Work to be completed: Your output is the line containing "[Menü] (5, 4)" plus all lines after it to the end of the records, reproduced exactly, with nothing else.
# # #
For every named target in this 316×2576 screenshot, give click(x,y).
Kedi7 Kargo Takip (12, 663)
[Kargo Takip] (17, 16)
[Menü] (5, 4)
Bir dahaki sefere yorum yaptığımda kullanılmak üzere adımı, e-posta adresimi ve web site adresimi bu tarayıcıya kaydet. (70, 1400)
# # #
Task response:
[Menü] (5, 4)
Bir dahaki sefere yorum yaptığımda kullanılmak üzere adımı, e-posta adresimi ve web site adresimi bu tarayıcıya kaydet. (70, 1400)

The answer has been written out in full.